Important therapeutic innovations within the last few decades have resulted in significant survival benefits for women with HER2-negative MBC. However, the ideal treatment strategies for specific subsets of patients have not been determined. The choice between combination and sequential cytotoxic chemotherapies is still controversial. Overall, combination regimens are frequently favored over single agents in an attempt to achieve superior tumor response rates. It is unclear, however, whether giving more intensive chemotherapy regimens results in improved health outcomes when both survival and toxicity are considered, and whether better response rates and duration of progression-free survival actually translate into better overall survival [4852]. In general, survival gains with combination therapies have come at the expense of a significant increase in toxicity and a negative impact on quality of life. Therefore, based on the available data, there is consensus that combination therapy is the preferred choice, but only in the presence of rapid clinical progression, life-threatening visceral metastases, or the need for rapid symptom and/or disease control.

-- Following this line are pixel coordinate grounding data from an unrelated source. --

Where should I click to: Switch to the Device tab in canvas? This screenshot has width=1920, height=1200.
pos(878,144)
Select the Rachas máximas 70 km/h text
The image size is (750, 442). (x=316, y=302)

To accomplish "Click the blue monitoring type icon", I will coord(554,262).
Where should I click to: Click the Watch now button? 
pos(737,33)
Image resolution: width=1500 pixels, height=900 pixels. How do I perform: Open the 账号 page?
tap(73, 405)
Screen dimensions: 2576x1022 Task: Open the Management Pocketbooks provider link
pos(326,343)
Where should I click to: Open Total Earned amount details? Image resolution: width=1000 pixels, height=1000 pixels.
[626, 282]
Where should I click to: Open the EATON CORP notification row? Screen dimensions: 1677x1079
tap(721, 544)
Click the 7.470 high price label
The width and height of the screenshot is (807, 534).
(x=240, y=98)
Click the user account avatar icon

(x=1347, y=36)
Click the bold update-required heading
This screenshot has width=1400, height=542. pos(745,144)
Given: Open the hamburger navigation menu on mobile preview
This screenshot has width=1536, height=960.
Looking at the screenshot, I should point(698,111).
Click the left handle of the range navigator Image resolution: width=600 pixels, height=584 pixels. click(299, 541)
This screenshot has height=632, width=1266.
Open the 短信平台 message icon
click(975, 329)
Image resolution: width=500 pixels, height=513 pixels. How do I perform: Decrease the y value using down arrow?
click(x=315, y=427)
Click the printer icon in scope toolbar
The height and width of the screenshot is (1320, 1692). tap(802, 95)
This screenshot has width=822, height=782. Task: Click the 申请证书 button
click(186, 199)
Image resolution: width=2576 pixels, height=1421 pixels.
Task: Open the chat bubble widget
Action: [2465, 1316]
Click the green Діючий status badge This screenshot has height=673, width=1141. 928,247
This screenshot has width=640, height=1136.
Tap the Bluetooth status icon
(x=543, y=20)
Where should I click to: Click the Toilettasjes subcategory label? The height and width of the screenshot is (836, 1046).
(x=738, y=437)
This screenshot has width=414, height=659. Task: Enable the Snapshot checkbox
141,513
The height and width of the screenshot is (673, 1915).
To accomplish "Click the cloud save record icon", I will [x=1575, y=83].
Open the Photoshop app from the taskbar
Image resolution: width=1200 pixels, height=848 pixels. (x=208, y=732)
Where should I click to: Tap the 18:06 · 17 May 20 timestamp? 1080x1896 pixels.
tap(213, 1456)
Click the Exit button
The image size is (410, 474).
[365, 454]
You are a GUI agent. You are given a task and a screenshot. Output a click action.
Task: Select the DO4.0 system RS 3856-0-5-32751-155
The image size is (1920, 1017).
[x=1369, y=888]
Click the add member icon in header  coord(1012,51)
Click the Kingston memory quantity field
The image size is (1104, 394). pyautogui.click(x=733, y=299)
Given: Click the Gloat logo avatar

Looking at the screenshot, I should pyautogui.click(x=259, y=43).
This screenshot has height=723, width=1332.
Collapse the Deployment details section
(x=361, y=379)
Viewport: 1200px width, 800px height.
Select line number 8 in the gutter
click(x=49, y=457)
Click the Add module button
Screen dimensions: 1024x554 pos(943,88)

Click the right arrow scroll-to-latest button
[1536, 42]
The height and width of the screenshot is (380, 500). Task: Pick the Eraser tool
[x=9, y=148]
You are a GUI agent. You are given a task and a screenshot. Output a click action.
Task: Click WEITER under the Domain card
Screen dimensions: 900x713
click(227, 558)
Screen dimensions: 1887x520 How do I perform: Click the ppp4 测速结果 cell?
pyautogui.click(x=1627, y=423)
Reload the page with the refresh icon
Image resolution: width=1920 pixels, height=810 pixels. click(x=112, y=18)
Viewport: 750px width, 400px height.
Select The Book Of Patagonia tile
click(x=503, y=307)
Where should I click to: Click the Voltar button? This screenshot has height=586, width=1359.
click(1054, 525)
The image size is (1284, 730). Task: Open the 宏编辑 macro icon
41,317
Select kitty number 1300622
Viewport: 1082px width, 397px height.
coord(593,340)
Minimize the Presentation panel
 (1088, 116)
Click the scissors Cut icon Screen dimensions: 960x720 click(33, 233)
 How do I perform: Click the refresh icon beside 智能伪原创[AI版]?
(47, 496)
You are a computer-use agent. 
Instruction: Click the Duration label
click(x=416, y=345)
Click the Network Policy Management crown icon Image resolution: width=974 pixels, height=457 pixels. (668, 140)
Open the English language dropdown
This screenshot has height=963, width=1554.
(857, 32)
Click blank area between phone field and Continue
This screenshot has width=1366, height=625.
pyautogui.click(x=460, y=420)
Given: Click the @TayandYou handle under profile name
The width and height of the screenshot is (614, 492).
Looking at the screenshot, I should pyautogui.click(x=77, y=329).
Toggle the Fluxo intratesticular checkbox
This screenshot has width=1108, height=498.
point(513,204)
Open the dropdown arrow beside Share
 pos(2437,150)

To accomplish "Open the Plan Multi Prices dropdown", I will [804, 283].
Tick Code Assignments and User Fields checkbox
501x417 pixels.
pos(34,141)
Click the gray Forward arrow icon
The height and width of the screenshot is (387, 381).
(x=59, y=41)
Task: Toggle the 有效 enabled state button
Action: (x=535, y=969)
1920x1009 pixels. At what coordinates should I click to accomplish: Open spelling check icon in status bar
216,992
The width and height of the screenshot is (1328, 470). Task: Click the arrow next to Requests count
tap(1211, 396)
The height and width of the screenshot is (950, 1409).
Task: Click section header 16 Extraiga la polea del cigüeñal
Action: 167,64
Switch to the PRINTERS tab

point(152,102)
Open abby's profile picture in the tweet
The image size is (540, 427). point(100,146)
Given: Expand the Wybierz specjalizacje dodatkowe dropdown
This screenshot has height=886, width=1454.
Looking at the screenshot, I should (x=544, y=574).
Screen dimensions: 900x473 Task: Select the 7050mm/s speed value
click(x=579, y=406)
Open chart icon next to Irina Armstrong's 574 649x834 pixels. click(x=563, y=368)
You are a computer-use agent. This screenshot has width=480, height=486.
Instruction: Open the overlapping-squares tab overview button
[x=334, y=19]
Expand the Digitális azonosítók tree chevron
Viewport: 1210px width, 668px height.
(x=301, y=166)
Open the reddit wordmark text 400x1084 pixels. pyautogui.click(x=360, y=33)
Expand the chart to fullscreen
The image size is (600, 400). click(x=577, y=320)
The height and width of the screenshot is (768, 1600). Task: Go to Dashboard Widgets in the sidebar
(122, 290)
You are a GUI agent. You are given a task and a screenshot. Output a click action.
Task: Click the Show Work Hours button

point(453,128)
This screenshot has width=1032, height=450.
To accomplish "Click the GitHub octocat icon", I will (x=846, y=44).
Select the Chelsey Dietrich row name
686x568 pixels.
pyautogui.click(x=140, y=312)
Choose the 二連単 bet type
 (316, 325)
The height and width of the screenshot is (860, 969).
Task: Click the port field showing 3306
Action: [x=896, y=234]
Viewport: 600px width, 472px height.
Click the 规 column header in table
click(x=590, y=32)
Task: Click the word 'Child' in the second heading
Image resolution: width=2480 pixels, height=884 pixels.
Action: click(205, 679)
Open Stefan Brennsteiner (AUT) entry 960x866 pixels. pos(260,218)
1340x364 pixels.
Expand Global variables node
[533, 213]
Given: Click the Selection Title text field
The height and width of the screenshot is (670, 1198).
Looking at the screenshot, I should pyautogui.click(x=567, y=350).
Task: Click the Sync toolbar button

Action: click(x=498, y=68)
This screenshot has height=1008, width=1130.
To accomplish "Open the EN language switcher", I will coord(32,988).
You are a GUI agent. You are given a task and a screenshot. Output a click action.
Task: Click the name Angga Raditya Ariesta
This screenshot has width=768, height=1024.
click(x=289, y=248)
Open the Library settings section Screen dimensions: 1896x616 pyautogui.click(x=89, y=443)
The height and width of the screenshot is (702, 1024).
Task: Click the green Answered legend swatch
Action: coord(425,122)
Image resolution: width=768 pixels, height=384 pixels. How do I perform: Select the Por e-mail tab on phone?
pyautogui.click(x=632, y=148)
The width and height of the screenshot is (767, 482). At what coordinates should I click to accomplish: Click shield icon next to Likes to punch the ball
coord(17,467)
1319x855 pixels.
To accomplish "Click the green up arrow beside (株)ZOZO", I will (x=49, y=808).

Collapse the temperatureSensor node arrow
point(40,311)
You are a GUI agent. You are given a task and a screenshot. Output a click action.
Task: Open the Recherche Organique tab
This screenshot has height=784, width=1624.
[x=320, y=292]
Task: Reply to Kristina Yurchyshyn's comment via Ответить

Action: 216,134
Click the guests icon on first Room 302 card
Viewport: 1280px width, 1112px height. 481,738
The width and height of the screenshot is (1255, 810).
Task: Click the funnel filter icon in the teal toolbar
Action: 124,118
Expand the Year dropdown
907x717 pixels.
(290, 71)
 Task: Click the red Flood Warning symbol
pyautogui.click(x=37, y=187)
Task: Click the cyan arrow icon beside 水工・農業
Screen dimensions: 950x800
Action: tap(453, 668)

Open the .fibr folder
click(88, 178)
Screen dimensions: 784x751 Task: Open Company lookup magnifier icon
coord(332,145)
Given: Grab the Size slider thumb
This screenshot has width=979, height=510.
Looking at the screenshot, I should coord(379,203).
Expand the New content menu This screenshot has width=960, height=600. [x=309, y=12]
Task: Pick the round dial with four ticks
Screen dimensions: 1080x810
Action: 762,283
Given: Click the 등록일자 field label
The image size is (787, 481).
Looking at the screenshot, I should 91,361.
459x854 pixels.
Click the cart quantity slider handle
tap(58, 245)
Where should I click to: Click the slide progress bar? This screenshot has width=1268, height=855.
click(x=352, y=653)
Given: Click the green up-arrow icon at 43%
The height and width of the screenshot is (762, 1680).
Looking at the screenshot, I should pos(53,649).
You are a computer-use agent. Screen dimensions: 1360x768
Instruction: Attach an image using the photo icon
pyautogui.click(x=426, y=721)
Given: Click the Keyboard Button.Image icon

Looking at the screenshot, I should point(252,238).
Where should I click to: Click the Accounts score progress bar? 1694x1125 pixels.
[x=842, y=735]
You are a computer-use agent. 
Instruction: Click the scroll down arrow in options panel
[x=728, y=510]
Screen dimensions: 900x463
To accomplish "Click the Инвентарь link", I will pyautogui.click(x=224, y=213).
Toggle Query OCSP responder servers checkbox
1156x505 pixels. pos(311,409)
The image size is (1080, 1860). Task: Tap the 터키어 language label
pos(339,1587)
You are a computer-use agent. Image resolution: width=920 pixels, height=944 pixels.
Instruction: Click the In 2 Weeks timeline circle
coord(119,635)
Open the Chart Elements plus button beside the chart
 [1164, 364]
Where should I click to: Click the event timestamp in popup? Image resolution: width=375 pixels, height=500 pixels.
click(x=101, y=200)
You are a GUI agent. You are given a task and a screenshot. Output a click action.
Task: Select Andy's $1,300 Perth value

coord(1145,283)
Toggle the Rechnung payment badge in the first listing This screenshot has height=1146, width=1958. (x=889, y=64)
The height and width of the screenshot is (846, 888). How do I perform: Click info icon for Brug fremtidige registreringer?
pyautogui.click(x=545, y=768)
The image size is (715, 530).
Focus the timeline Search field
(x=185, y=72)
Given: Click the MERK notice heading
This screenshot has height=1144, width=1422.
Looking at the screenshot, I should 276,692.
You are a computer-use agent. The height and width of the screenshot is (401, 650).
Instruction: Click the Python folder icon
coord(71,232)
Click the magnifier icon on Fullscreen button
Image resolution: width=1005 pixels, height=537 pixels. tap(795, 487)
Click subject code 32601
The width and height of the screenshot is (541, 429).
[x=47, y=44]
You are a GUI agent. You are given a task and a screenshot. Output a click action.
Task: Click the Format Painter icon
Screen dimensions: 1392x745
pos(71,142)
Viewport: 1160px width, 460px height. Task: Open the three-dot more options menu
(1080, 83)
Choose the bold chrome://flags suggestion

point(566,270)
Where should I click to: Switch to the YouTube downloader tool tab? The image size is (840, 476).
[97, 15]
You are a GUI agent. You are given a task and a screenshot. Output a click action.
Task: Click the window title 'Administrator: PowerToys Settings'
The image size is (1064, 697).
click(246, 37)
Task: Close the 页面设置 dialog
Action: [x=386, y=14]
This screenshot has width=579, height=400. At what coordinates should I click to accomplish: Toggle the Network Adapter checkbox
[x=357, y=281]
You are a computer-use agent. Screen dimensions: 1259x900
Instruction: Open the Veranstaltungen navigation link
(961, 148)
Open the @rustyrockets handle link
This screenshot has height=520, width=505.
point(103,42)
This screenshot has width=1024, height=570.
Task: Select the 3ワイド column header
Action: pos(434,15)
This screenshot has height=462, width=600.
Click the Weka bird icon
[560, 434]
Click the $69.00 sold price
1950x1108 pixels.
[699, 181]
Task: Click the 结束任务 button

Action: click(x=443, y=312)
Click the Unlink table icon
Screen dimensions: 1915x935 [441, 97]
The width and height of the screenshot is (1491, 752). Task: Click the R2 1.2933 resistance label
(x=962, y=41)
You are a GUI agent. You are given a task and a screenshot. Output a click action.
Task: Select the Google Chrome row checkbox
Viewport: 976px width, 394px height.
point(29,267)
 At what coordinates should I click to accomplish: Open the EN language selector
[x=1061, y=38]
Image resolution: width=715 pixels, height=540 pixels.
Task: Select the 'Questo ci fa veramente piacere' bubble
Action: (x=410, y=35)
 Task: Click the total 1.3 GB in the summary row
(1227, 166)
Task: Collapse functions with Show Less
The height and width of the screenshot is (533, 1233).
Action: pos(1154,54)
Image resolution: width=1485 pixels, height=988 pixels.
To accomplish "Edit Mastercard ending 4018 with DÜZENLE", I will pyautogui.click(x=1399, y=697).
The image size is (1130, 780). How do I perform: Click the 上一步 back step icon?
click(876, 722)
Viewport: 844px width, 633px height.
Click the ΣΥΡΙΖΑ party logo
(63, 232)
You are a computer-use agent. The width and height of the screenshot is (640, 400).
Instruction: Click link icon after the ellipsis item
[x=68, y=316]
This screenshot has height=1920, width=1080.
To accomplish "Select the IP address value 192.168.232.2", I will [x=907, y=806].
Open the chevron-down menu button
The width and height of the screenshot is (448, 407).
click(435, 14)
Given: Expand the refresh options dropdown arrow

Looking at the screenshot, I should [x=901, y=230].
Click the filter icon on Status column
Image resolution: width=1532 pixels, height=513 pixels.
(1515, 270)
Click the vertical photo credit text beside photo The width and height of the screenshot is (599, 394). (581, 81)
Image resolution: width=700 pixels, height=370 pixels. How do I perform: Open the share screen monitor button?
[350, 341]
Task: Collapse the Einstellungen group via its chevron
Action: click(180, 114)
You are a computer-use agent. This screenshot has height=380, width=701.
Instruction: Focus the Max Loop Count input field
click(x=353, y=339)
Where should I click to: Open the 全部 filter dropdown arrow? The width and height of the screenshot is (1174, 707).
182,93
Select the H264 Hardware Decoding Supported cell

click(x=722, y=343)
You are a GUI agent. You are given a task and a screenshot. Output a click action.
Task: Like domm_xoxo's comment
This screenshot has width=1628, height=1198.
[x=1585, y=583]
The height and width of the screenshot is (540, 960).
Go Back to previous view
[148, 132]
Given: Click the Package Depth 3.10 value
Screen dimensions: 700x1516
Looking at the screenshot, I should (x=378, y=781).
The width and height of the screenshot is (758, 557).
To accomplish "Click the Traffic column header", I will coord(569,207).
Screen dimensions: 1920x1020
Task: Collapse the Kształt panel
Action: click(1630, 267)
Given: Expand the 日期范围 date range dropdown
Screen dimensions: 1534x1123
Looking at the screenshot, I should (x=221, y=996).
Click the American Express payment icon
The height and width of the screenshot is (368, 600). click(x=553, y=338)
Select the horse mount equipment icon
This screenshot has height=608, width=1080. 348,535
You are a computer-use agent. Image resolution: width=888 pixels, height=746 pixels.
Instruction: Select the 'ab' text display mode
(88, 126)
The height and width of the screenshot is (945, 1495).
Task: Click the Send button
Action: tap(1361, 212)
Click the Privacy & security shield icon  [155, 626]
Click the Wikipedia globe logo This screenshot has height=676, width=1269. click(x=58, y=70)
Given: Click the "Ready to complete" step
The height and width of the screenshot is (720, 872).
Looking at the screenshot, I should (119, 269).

Several trials are underway to evaluate combination therapy involving novel antineoplastic agents, such as ixabepilone, eribulin or nab-paclitaxel, which may offer additional treatment options for MBC patients. However, an important issue for future research is to better define the molecular profiles of MBC to identify the patients who may benefit from a combination approach. In the absence of such evidence to guide daily clinical decision-making in the MBC setting, both combination and sequential single-agent chemotherapies are reasonable options. Patient- and disease-related factors and patient preferences should be used to guide the choice of the best chemotherapy regimen, taking into account that balancing the efficacy and safety is a key goal for delivering a positive risk-benefit profile for each patient.